Harris South Norwood: using equivalents and exclusions helps boost its league table performance

Because despite all the rhetoric from Gove, the former Murdoch newspaper hack, Harris academies have a pretty lacklustre record when it comes to exam results.

Harris academies have two basic techniques to “improve” educational standards:

1, exclude pupils in the bottom 25 per cent of achievement, or who perhaps have English as a second-language, or have other issues with social deprivation. This is particularly effective, since it eliminates their results from any league table assessments. It does nothing for the education and life chances of a vast swathe of our teenagers, however.

2, Get as many pupils in the school as possible to take empty qualifications, things like BTecs in frisbee throwing, especially those “equivalents”, certificates that count for two, three or even four GCSEs, because this helps bolster the academy’s rating on the league tables. What it does not do is equip those youngsters with the sort of meaningful or useful qualifications that they can present to potential employers.

For an education minister who is so determined to drag education back to the 1950s, and who places such great store in applying high “standards” in our schools, the reality is that Gove’s approach to academies is based on double standards, putting public assets into private hands and writing off the futures of thousands of youngsters.

All the statistics reproduced below were taken from Department for Education (and its predecessor) or Croydon Council’s websites, and shows that Harris academies in Croydon are far less successful than is often presented.

Take Harris at Crystal Palace as an example: in 2009-2010, the only year for which figures are available, they were the fifth highest for school exclusions.

Take Harris South Norwood as another example. In 2011, 75 per cent of pupils attained five or more A-C GCSEs or equivalents, including maths and English – the third best of all Croydon’s state schools.

But if you take the “equivalents”, that is the non-GCSE qualifications, out of the results, then only 46 per cent of pupils achieved the magic goal of five or more GCSEs at A to C grade, seeing the academy plummet to 15th of Croydon’s 22 state schools. Hardly a paragon of achievement after all.

The South Norwood school roll makes for worrying reading, too. At a school where the yearly intake should be around 200, at the end of Key Stage 4 (for 14 to 16-year-olds, those sitting GCSEs), for the years 2008, 2009 and 2010, there were only 105, 91 and 95 pupils. In a borough with a chronic lack of school places, where had all the Harris Academy’s pupils gone?

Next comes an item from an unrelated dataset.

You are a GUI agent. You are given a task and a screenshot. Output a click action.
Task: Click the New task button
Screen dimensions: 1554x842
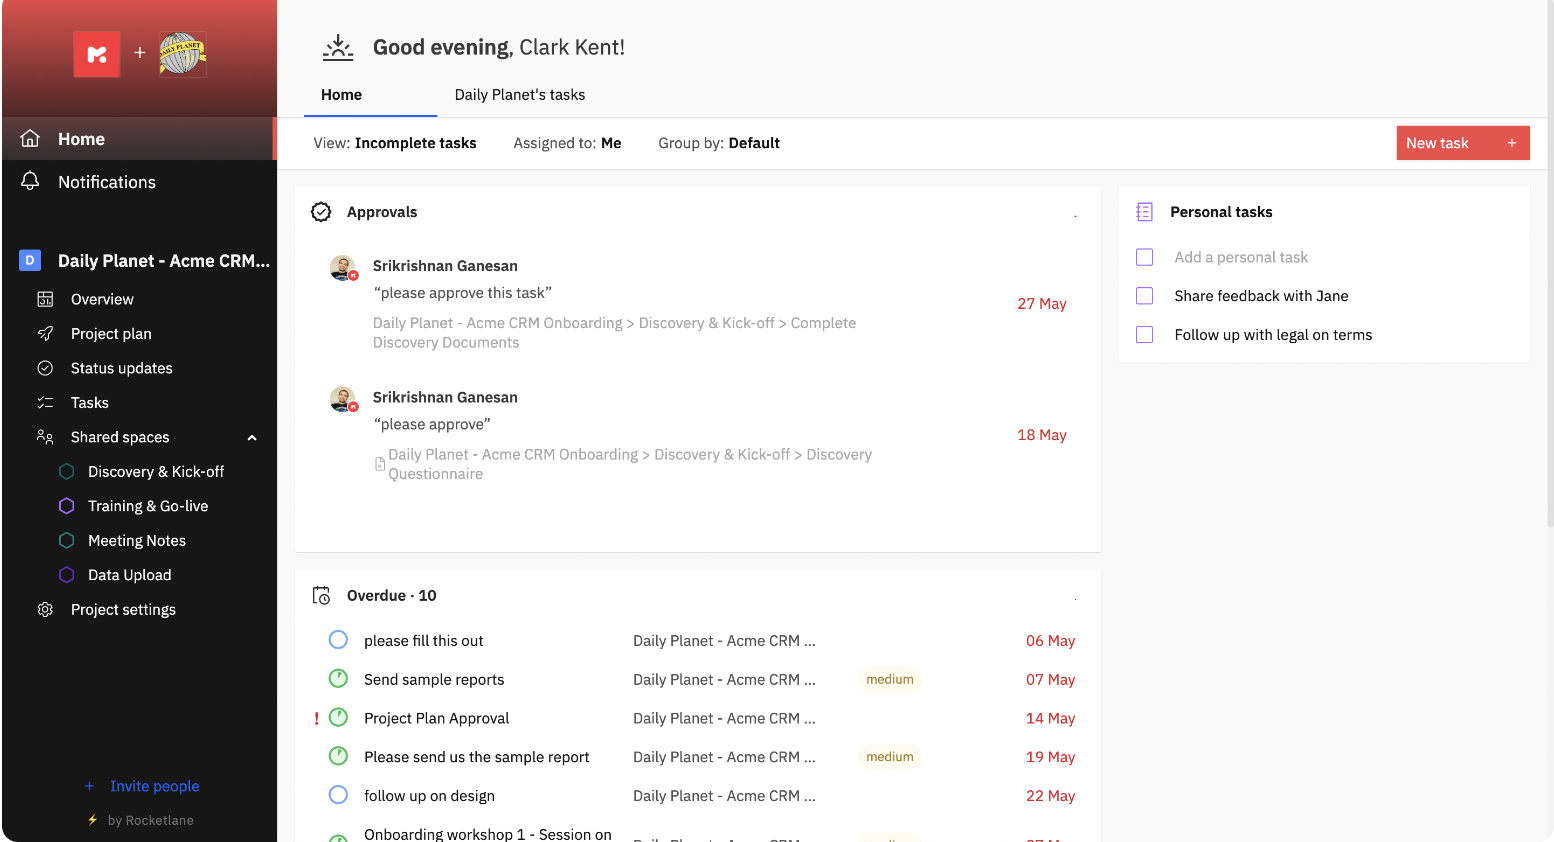coord(1462,142)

In 2009-2010, South Norwood had the highest number of permanent exclusions in Croydon.

What was once Haling Manor: the school was Croydon's fastest improving, until Harris took over its running

What was once Haling Manor: the school was Croydon’s fastest improving, until Harris took over its running

When Harris took over Haling Manor, as shown by the statistics, it inherited the most rapidly improving school in Croydon. A school that had such a bad reputation that in 1995 it was half-empty had, by 2008, become over-subscribed.

From a dire low of 16 per cent of pupils achieving five A to C grades at GCSE in 2002, by 2009 that figure had risen steadily to 79 per cent. In 2008, Haling Manor had risen to eighth best among Croydon’s state schools and academies.

Using the government’s own measure of CVA – contextual value added – to follow the improvement a school had managed to achieve with a pupil’s grades through their career, Haling Manor went from 980.9 in 2005 to 1037.2 by 2009 – among the top 3 per cent in the whole of England, and the second best in Croydon. It is also the sort of improvement in performance that most Harris academies can only dream about attaining.

But someone, somewhere, decided that none of this was good enough, and in September 2009 brought in the Harris Federation to take over the school on Pampisford Road, offering a funding agreement in which £18 million of public money was put up, alongside not a penny from Harris.

Since May 2010, when the Conservatives did not win the General Election and Gove was installed as education secretary, according to a government website article, sponsors have not been required to make any financial contribution to the establishment of an academy, and are not required to establish or support an endowment fund either.

Do Kenley tax-payers support giving Roke School to a millionaire carpet salesman, or would they rather that public money be used for providing appropriate educational resources for the children of Croydon?

Sadly, that seems to be an entirely rhetorical question, as Gove appears determined to hand our money – and the education of our children – to his cronies and donors.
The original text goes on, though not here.